Objectives →
• A. In the text on network and service operations tools, which section of the NOC Module gives more detail on network performance management tools?
• B. Write a continuation of the text on network and service operations tools, picking up right after its final sentence.

This tool is used for the documentation of all incidents, problems and changes that are being worked on the network at any given time. It can be considered one of the main tools used by the NOC and the SOC as well, as it enables the teams of both organizations to have a proper mechanism to document all activities surrounding each incident, problem, or change ticket. For details on usage, features, and examples of this type of tool refer to section 5.1.1 of the NOC Module.

It’s worth noting that a robust SDM tool that supports standardized interfaces is the first step toward SOC process automation. Thus, the NaaS operator should consider the tradeoffs between additional cost of such a tool and the operational expenses due to manual processes.

5.1.2 Network Performance Management System

This tool aids the NOC and SOC organizations to monitor the performance of the network in a more accessible manner. This is strategic for teams focusing on network KPIs or for teams investigating service degradations before they are reported by end users. Further details on the usage, features, and examples of this type of tool are provided in section 5.1.4 of the NOC Module.

5.1.3 Service Quality Management Tool

This particular tool is incorporated only by operators opting for a SOC solution. This tool aids the SOC organization to manage the quality of services delivered to end customers according to their expectations by assessing how well a service is being delivered, so as to improve its quality by identifying problems and correcting them to increase customer satisfaction.

This type of tool enables the SOC teams to supervise services in almost real-time, regardless of vendors or technologies incorporated in the network ecosystem. An SQM tool consolidates all the information coming from call detail records (CDR), network performance counters, subscriber data from the HLR/HSS (e.g., profile, type of services contracted, restrictions), billing support systems, network service impacting alarms, and other sources, transforming all the different inputs into meaningful KPIs and key quality indicators (KQIs). This enables the SOC team to analyze a service from different angles including geographical references.

Most advanced tools incorporate in addition, analytics and automation capabilities which can greatly improve the efficiency of the SOC teams.

Table 4 provides examples of commercial SQM tools. Currently there are no open source or free tools that offer the same level of information and features as the commercially available SQM tools. This is mainly attributable to the complexity of the data that must be manipulated and the closed source nature of the information, as most of the input comes from proprietary systems.

Commercial Tools

Nokia Wireless Network Guardian (WNG)

Ericsson Expert Analytics

Comarch Service Quality Management

IBM Tivoli Service Quality Management Center

Table 4 — Commercial Service Quality Management Tools

5.2 Systems Selection

In the previous section the tools that may be part of the SOC were introduced. Now, aspects to consider for tool evaluation and selection will be presented. First, the critical operational tools will be discussed, followed by optional support tools.

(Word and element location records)

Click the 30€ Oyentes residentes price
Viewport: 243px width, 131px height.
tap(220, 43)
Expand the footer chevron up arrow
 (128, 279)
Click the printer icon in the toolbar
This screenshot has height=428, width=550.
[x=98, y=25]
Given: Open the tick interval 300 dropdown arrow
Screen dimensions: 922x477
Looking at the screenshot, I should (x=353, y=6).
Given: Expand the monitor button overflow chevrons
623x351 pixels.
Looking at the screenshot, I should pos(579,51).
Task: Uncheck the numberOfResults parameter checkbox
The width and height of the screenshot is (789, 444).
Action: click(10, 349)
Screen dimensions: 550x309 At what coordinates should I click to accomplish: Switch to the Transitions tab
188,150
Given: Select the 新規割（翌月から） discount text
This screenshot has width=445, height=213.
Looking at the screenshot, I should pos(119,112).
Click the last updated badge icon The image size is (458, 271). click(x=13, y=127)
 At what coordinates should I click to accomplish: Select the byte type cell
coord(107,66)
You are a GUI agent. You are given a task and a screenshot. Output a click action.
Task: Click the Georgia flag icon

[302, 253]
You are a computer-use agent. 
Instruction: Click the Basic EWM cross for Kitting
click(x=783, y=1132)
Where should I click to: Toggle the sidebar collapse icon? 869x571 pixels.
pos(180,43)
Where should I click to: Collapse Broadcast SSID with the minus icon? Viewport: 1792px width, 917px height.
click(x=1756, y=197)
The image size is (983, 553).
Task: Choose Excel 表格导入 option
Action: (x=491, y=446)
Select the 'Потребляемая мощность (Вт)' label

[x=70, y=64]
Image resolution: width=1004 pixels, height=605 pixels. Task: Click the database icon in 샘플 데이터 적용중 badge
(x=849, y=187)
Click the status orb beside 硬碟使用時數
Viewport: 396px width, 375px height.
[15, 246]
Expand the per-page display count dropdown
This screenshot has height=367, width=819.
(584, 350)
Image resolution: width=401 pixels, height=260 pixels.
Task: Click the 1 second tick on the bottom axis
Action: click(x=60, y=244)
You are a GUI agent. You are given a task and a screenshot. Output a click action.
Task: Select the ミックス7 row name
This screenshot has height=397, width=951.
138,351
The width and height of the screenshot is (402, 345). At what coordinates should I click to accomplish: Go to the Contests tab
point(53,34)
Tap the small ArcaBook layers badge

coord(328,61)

Responses to the exercise →
• A. Section 5.1.4 of the NOC Module.

• B.
5.2.1 Critical Operational Tools

There is a tool that is critical and needs to be part of the Service Operation Center solution incorporated by the NaaS operator: The SDM tool, as it is vital for the incident management process. This tool is also critical for the NOC team.

SDM Tool

A full SDM tool can be of great aid for the SOC team, as it would benefit from having all associated tickets in one single tool (incident management, problem management, change management). This translates into a more agile organization, as all teams ‘speak’ the same language and know the same reference.

As mentioned before, there are free SDM tools available in the market, and some of them have open trials that can benefit a starting organization as the team can get used to the interface and the way of working before considering some of the commercial offerings surrounding such tools.

One important factor to consider for the SDM tool incorporation is to review the actual processes that will be run by the NOC and the SOC. While these organizations will adhere to some form of event, incident and change management, there is an area that needs to be reviewed like problem management.

If the organization won’t consider having this process in place, both problem tickets and the need for a knowledge base can be set aside, lessening the need for a full SDM tool. There are some organizations that use simpler tools like Microsoft Excel for change management ‘keeping records and control of all change activities’ and incident management can be realized via a simpler ticketing system, which can also be used by the customer care team if such function is incorporated into the SOC solution.

5.2.2 Support Tools

In the following paragraphs NPM and SQM tools will be discussed, which are support tools that are optional depending on the needs of the NaaS operator.

NPM Tool

An NPM tool brings value to an organization that considers performance management as one of their core functions. This type of tools can be greatly beneficial for a SOC team as they enable organizations to be aware of performance degradations as they occur, and often aid such investigations speeding up resolution times.

This tool may be used as an alternative if the NaaS operator implements a SOC solution but does not incorporate a SQM tool. This option can be chosen by the NaaS operator if their SOC solution models services very close to network performance indicators.

If the NaaS operator decides to start operations without such focus on performance management, then the use of this tool becomes obsolete for the NOC and SOC organizations. This scenario could be present if the NaaS operator chooses to focus on fault management alone restoring faults on the network (in the case of the NOC) and on service degradations that have an impact on end customer service (in the case of the SOC).

The NaaS operator could choose to focus on network/service performance on a possible later phase, once the NOC and SOC teams are more mature, as the detection and restoral of performance scenarios are typically more oriented to RF or optimization teams and require a more mature operation for increased success. The absence of RF or optimization teams within the operator ecosystem may also be a reason to avoid the implementation of this kind of tool.

SQM Tool

This tool can enable the SOC team to become highly effective in several areas such as monitoring, analysis and troubleshooting of service degradations. Still, the costs associated with this tool such as acquisition, configuration or maintenance may be dimmed as too high by the NaaS operator, especially in the absence of open source or free alternatives.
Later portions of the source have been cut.